Cowen points out that median income in the US has been stagnating in recent decades, and concludes that the period of rapid growth we have seen for the past few hundred years is coming to an end.
He explains that we have already eaten the “low-hanging fruit,” sources of growth that are easy to exploit. When only six percent of teenagers graduate high school as was true in the US in 1900, it is easy to increase productivity by improving education – you just have to provide the same good to the other 94% of youngsters.
Nowadays the rate is close to 80%; the ones who are left are those who probably will not benefit much from a high school education, certainly not as much as the millions of geniuses who were among the uneducated in 1900.

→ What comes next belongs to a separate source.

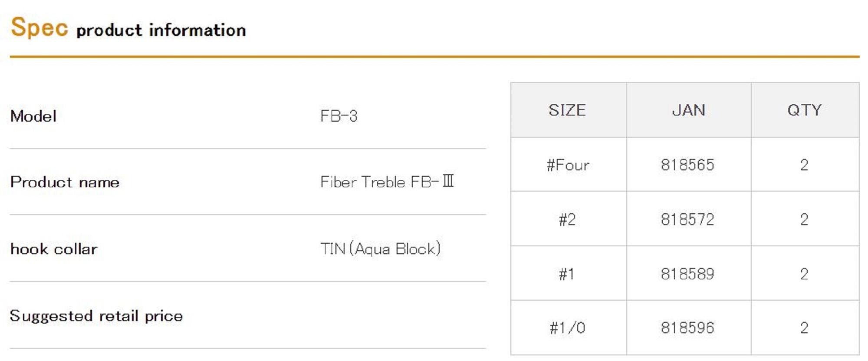Click the JAN column header

click(688, 110)
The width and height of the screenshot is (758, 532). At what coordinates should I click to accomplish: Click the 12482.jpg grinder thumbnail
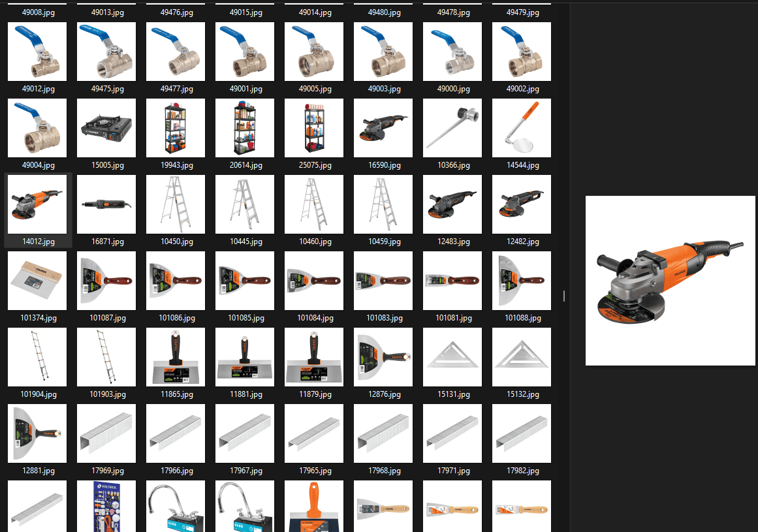click(522, 204)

Cowen also thinks that lifechanging technologies are pretty much in the past; you can only invent the internal combustion engine or electric grids once. Inventions currently being contemplated will not have nearly the same impact on our standard of living, even if they are successfully realized.
Cowen views this prospect as a bit depressing, as evidenced by the title of his book. But another, greater economist foresaw the same outcome eighty years ago, and he found it exhilarating.
In 1930, John Maynard Keynes gave a speech on “Economic Possibilities for our Grandchildren,” in which he attempted to guess what the following one hundred years of economic development would be like. We have already experienced eighty of those years, so we can form a pretty good judgment of how accurate Keynes was.
Keynes begins by reviewing the amazing technological advancement of the century preceding his speech, what Cowen sees as the golden age of low-hanging fruit. He concludes that “mankind is solving its economic problem,” adding that “a point may soon be reached, much sooner perhaps than we are all of us aware of, when these [absolute] needs are satisfied in the sense that we prefer to devote our further energies to non-economic purposes.”
Both authors are describing the same phenomenon: an end to the era of low-hanging fruit, a time when our basic needs are readily satisfied with the existing technologies and a moderate work week, while far-reaching economic growth is not anticipated – in the sense of predicted or in the sense of looked forward to.
Cowen views this as the twilight of an era of hope, but Keynes views it as the dawning of an era of promise.
He states, with near-messianic overtones: “Thus, for the first time since his creation, man will be faced with his real, his permanent problem – how to use his freedom from pressing economic cares, how to occupy the leisure, which science and compound interest will have won for him, to live wisely and agreeably and well... The strenuous purposeful money-makers may carry all of us along with them into the lap of economic abundance. But it will be those peoples who can keep alive, and cultivate into a fuller perfection, the art of life itself, and do not sell themselves for the means of life, who will be able to enjoy the abundance when it comes.”
While Cowen’s conclusions are the subject of much discussion and even controversy, there is certainly a great chance that economic standards of living for our grandchildren will be very similar to our own.
In Cowen’s terms, this is stagnation.
For Keynes, it means that our grandchildren will be freed from defining thriving and stagnation in economic terms. Instead of producing more and more, slow technological advance and investment will enable us to work less and less; as Keynes states, “three hours a day is quite enough to satisfy the old Adam [who, according to biblical sources, was burdened with the obligation to work for his sustenance] in most of us.”
The rest of the day, Keynes theorizes, will be devoted to “the arts of life.” It is interesting to point out that Maimonides also envisioned an idealized “normal” workday as one in which three hours are devoted to work and the rest devoted to the pursuit of wisdom.
We may hope that if Cowen’s conclusions are realized, then Keynes’s vision will likewise come to pass, and a period of economic stagnation will serve as the spur for an era of spiritual and cultural flourishing.